En Puno impera una percepción de la etnicidad según la cual la población se divide en tres grupos étnicos (quechuas, aymaras e “hispano hablantes” o “mistis”) claramente diferenciables entre sí por características culturales, el idioma, y según algunos, por los rasgos físicos. Estas categorías se imaginan estables e impenetrables (toda persona pertenece a, o es, de una de las tres), a pesar de que no siempre son etiquetas coherentes que marcan fronteras excluyentes, estables y definibles.
Estas etiquetas, sin embargo, pueden existir como categorías de adscripción independientemente de características culturales o el idioma. Por ejemplo, una persona cualquiera en la ciudad de Puno puede autoidentificarse como “quechua” sin que eso necesariamente implique que hable quechua o que comparta modos de vida considerados “quechua”. La adscripción se basa en un sentido de pertenencia a “lo quechua” y no importa cuán vagamente sea definido y en la noción de que toda persona es o pertenece a uno de los “grupos”.
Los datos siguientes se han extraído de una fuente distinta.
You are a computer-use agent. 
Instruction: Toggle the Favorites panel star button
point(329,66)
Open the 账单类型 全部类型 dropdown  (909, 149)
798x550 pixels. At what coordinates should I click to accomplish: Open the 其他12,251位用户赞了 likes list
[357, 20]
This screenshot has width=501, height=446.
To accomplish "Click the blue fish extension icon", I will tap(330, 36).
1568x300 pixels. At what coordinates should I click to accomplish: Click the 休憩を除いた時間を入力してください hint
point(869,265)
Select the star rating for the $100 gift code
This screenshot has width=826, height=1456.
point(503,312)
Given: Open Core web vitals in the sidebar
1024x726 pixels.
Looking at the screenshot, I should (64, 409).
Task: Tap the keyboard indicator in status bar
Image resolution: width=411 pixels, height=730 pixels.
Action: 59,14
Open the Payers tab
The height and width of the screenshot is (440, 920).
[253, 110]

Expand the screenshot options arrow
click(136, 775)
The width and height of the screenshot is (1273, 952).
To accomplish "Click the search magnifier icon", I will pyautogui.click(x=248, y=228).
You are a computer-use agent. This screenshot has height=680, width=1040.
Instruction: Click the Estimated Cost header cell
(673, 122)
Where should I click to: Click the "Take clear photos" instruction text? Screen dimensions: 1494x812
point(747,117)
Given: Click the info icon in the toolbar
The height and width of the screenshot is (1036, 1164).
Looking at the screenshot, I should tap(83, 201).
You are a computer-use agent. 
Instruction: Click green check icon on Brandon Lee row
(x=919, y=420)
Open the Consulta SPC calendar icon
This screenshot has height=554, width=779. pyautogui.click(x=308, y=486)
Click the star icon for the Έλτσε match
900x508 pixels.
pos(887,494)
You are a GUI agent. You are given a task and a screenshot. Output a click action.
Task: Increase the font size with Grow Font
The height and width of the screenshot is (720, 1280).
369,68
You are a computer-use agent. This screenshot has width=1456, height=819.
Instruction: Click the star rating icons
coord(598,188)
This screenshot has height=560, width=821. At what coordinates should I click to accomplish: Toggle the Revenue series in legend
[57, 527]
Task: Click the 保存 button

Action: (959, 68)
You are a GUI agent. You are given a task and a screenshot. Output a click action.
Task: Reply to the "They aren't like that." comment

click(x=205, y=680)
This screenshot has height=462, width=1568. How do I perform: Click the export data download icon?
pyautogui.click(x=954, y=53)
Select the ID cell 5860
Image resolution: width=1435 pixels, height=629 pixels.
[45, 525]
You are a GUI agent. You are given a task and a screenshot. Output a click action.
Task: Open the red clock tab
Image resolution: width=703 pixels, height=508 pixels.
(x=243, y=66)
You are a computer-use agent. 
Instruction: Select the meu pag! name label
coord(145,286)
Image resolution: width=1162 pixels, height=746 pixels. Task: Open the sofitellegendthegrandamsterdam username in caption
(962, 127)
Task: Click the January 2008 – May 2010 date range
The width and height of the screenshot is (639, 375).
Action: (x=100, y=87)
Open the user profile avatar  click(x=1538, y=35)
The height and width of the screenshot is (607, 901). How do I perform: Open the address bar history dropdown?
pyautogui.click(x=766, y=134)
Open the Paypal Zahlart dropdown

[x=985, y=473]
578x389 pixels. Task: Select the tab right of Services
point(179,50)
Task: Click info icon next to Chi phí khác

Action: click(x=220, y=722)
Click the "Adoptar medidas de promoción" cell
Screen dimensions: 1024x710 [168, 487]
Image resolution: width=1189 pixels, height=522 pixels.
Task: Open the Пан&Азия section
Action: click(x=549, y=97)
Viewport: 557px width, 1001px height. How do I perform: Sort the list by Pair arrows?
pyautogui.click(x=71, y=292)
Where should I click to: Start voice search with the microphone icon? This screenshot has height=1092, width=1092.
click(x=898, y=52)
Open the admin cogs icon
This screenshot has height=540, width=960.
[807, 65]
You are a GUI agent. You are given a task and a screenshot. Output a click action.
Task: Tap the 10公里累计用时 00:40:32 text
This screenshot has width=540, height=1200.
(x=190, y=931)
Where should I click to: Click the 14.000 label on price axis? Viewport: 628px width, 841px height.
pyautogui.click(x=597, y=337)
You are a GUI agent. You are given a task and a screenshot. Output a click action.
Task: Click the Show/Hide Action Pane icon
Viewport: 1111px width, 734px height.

De acuerdo con la ideología regional hegemónica, las distinciones étnicas entre aymaras y quechuas tienen un correlato geográfico y pueden ser localizadas en un mapa. Así como el departamento de Puno está dividido en zonas quechuas y zonas aymaras, la ciudad capital puede dividirse en zonas diferenciadas. Esta rígida división parece dominar el discurso sobre las categorizaciones e identidades étnicas, a pesar de las múltiples excepciones y de los variados significados de dichas etiquetas.
Como ya se puede apreciar, las tres etiquetas sirven para nombrar un idioma, una supuesta cultura, y una categoría de identificación, y, aunque estos tres elementos se imaginan confluentes, no siempre coinciden. A veces, por ejemplo, la etiqueta “hispanohablante” se refiere a alguien catalogado como “blanco”, culturalmente “no indígena” y de élite, en otras ocasiones se utiliza para nombrar a toda persona que habla castellano, independientemente de su apariencia, procedencia y estatus social. Al mismo tiempo, una persona de estatus socioeconómico alto, catalogado como “blanco” y perteneciente a una familia de hacendados puede autoidentificarse en alguna circunstancia como “quechua” porque aprendió tal idioma.